» **Task brief**
Although the records contain pictures, only their text should be repeated, exactly as it stands.

===

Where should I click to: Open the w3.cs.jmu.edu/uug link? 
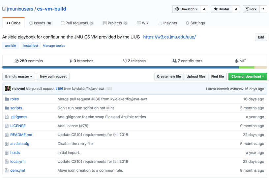click(x=169, y=37)
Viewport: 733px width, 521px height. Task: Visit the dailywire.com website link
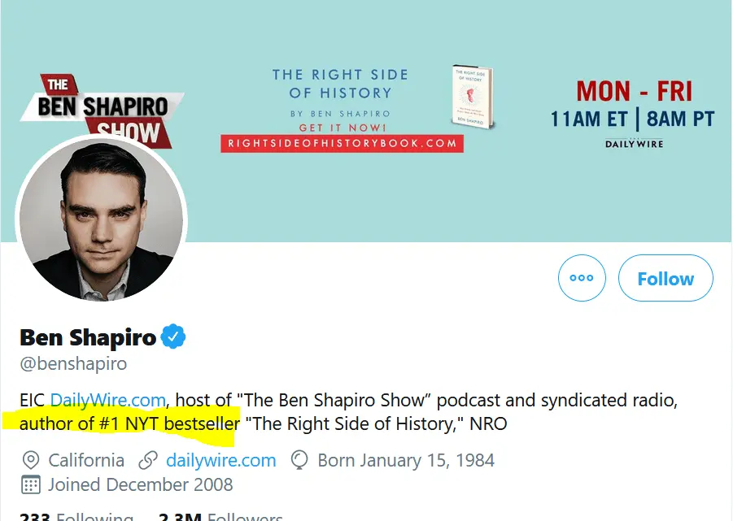pyautogui.click(x=220, y=461)
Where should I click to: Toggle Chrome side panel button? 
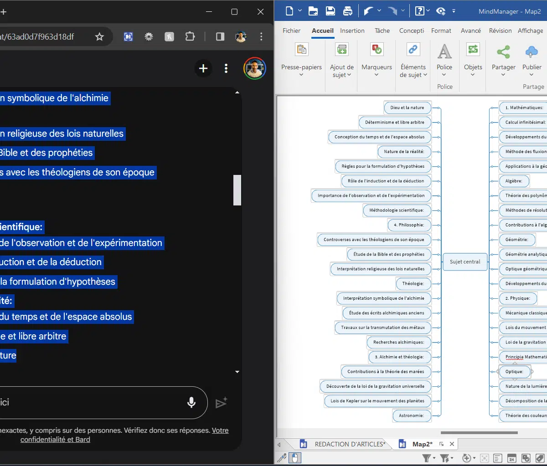point(220,36)
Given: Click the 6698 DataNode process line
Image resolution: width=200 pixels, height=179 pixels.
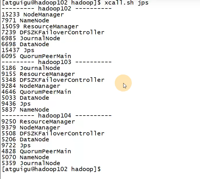Looking at the screenshot, I should coord(25,44).
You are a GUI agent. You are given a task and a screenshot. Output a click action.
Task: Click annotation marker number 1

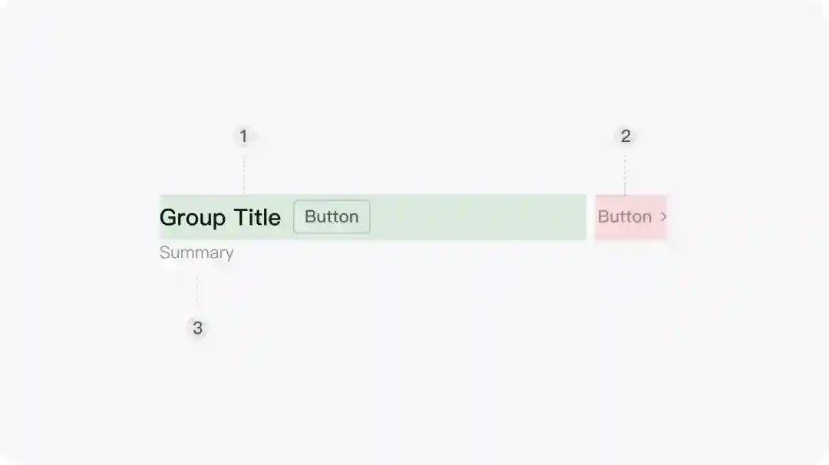(x=243, y=137)
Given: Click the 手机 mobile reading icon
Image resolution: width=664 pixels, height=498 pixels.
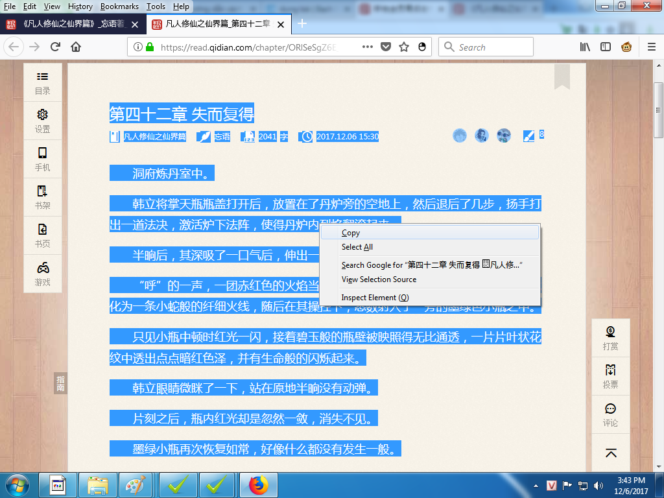Looking at the screenshot, I should tap(43, 159).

===

» **Solved problem**
Where should I click to: Open the w3.cs.jmu.edu/uug link? 
click(x=169, y=37)
Viewport: 733px width, 521px height. Task: Visit the dailywire.com website link
pyautogui.click(x=220, y=461)
Where should I click to: Toggle Chrome side panel button? 
point(220,36)
Given: Click the 6698 DataNode process line
Image resolution: width=200 pixels, height=179 pixels.
Looking at the screenshot, I should coord(25,44).
You are a GUI agent. You are given a task and a screenshot. Output a click action.
Task: Click annotation marker number 1

(x=243, y=137)
Given: Click the 手机 mobile reading icon
Image resolution: width=664 pixels, height=498 pixels.
Looking at the screenshot, I should tap(43, 159).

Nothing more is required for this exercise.